▶ _What this exercise asks_:
1. In the email about high CPU usage, shorten the paragraph that begins "Have you looked into profiling the code" into a brief list that keeps its main points.
2. According to the email about high CPU usage, what is used to run the Django app?
3. Pull out the passage of the email about high CPU usage from "On Tue, Feb" up to and including "seen that before.", copying it word for word.

▶ _Extracted text_:

***

On Tue, Feb 23, 2016 at 8:59 PM, Web Architect <[email protected]> wrote:

> Hi,
>
> We have an ecommerce platform based on Django. We are using uwsgi to run
> the app. The issue the CPU usage is hitting the roof (sometimes going
> beyond 100%) for some scenarios. I would like to debug the platform on
> Production to see where the CPU consumption is happening. We have used
> Cache all over the place (including templates) as well - hence, the DB
> queries would be quite limited.
>

Have you validated that your cache is actually being used, and not just
populated? I've seen that before.



> I would refrain from using Django-debug toolbar as it slows down the
> platform further, increases the CPU usage and also need to turn the DEBUG
> on. Is there any other tool or way to debug the platform? Would appreciate
> any recommendations/suggestions.
>


Have you looked into profiling the code or adding logging statements
throughout your code to determine when/where particular segments are being
run? I would definitely start with logging. I'm assuming you have
suspicions on where your pain points might be:

https://docs.djangoproject.com/en/1.9/topics/logging/

I would put them in places that may be part of large loops (in terms of
number of objects queried or depth of relationships traversed), or
sprinkled within complex views. You have to start narrowing down which
page/pages are causing your angst.

***

▶ _Data excerpt_:
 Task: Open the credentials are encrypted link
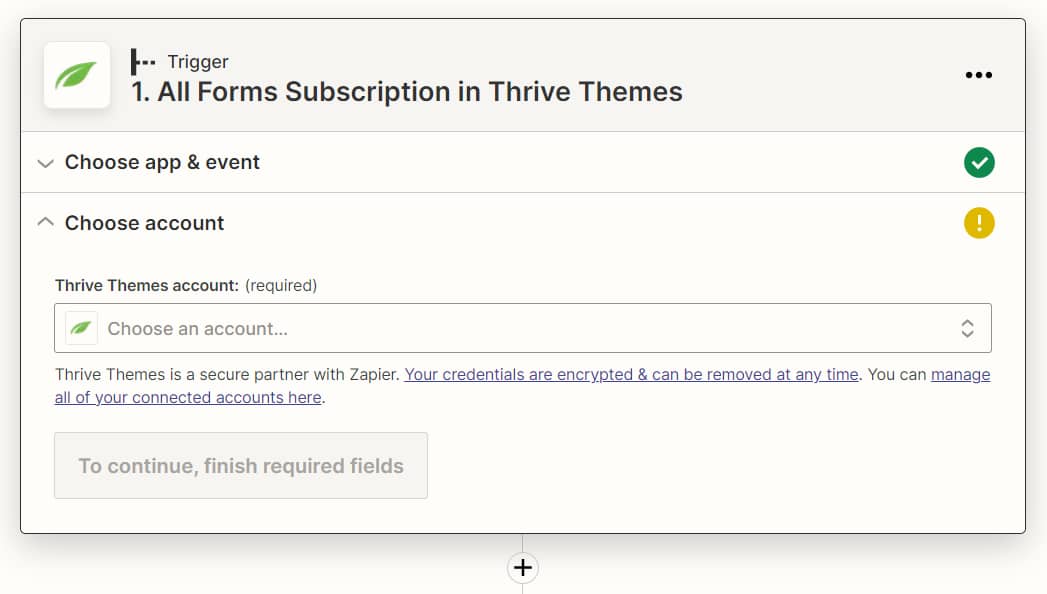click(631, 375)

***

▶ _Task-by-task results_:
1.
- Suggests profiling the code or adding logging statements to find when and where particular segments run.
- Recommends starting with logging.
- Assumes the poster already suspects where the pain points are.

2. uwsgi.

3.
On Tue, Feb 23, 2016 at 8:59 PM, Web Architect <[email protected]> wrote:

> Hi,
>
> We have an ecommerce platform based on Django. We are using uwsgi to run
> the app. The issue the CPU usage is hitting the roof (sometimes going
> beyond 100%) for some scenarios. I would like to debug the platform on
> Production to see where the CPU consumption is happening. We have used
> Cache all over the place (including templates) as well - hence, the DB
> queries would be quite limited.
>

Have you validated that your cache is actually being used, and not just
populated? I've seen that before.